TASK
Set down every entry exactly as it stands, omitting any picture.

Stored data entries
------

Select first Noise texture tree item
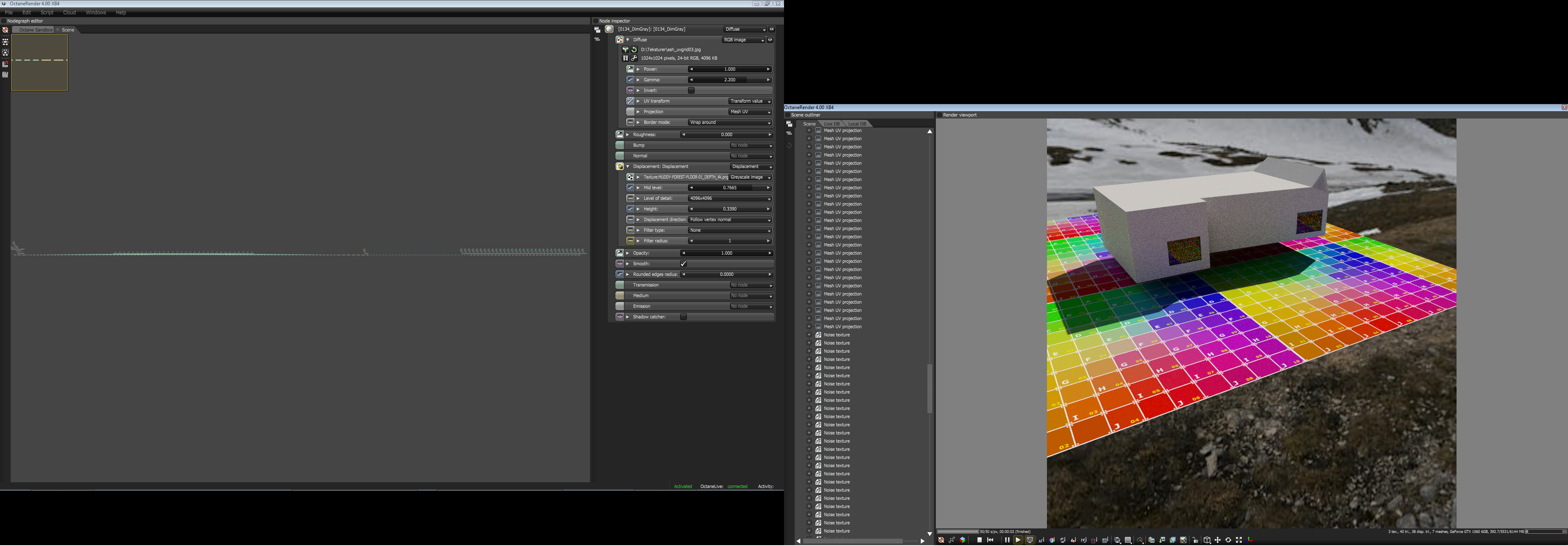 pyautogui.click(x=836, y=335)
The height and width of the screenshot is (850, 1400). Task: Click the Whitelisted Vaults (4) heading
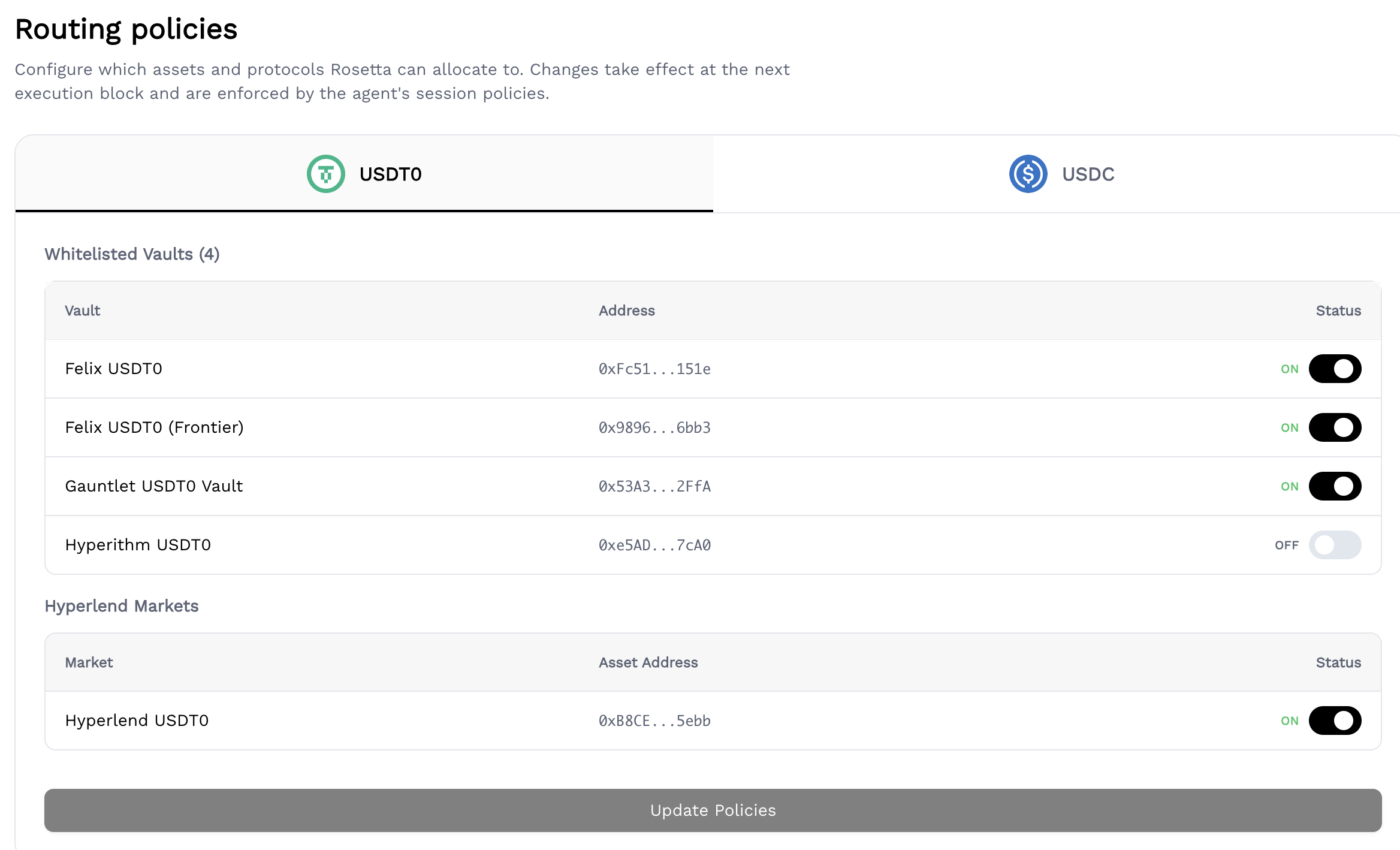click(132, 254)
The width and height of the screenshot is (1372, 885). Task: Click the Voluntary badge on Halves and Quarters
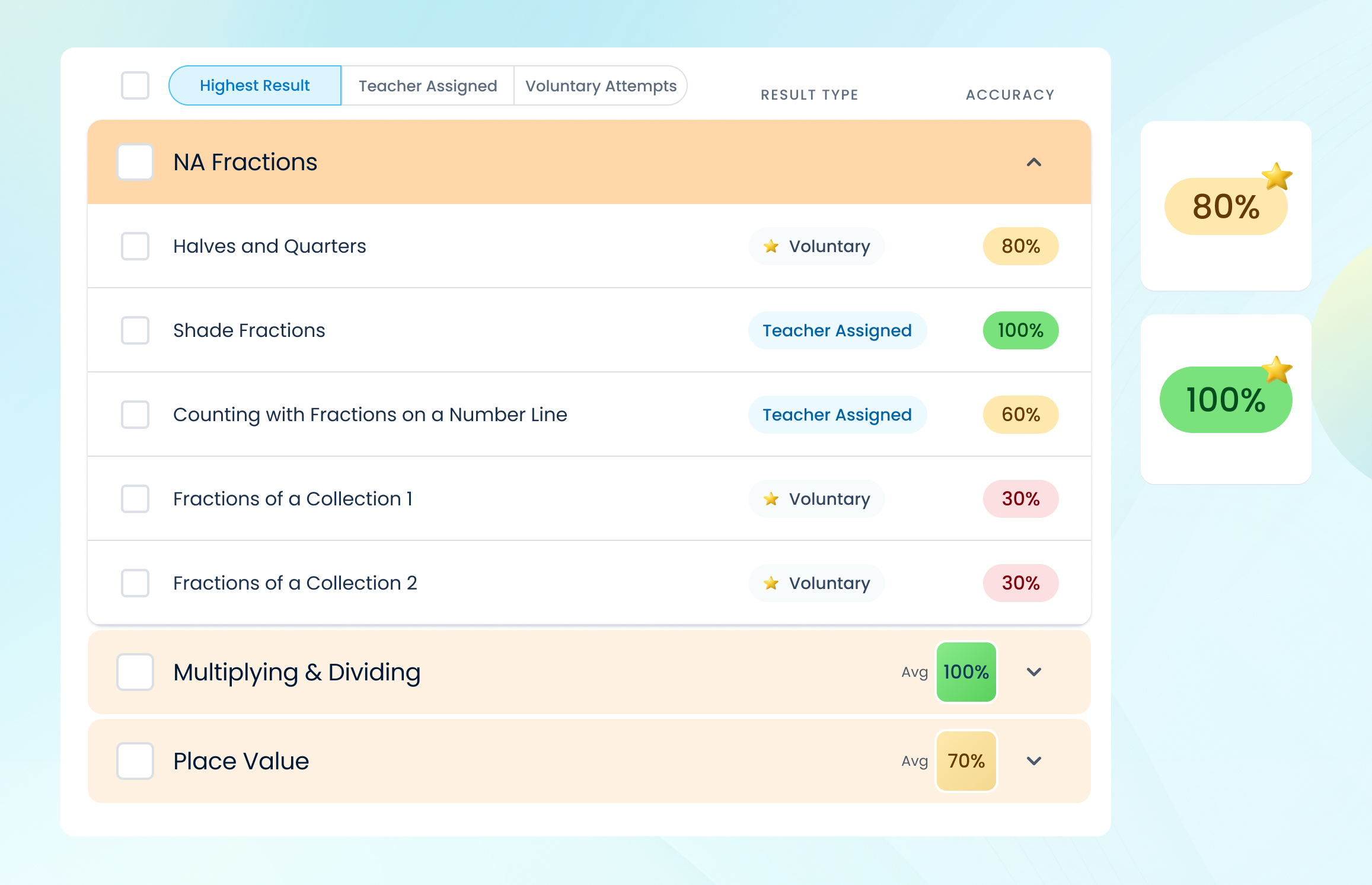pos(816,246)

------

RESULT FOR THIS EXERCISE
Select first Noise texture tree item
 pyautogui.click(x=836, y=335)
The height and width of the screenshot is (850, 1400). Task: Click the Whitelisted Vaults (4) heading
click(132, 254)
The width and height of the screenshot is (1372, 885). Task: Click the Voluntary badge on Halves and Quarters
pos(816,246)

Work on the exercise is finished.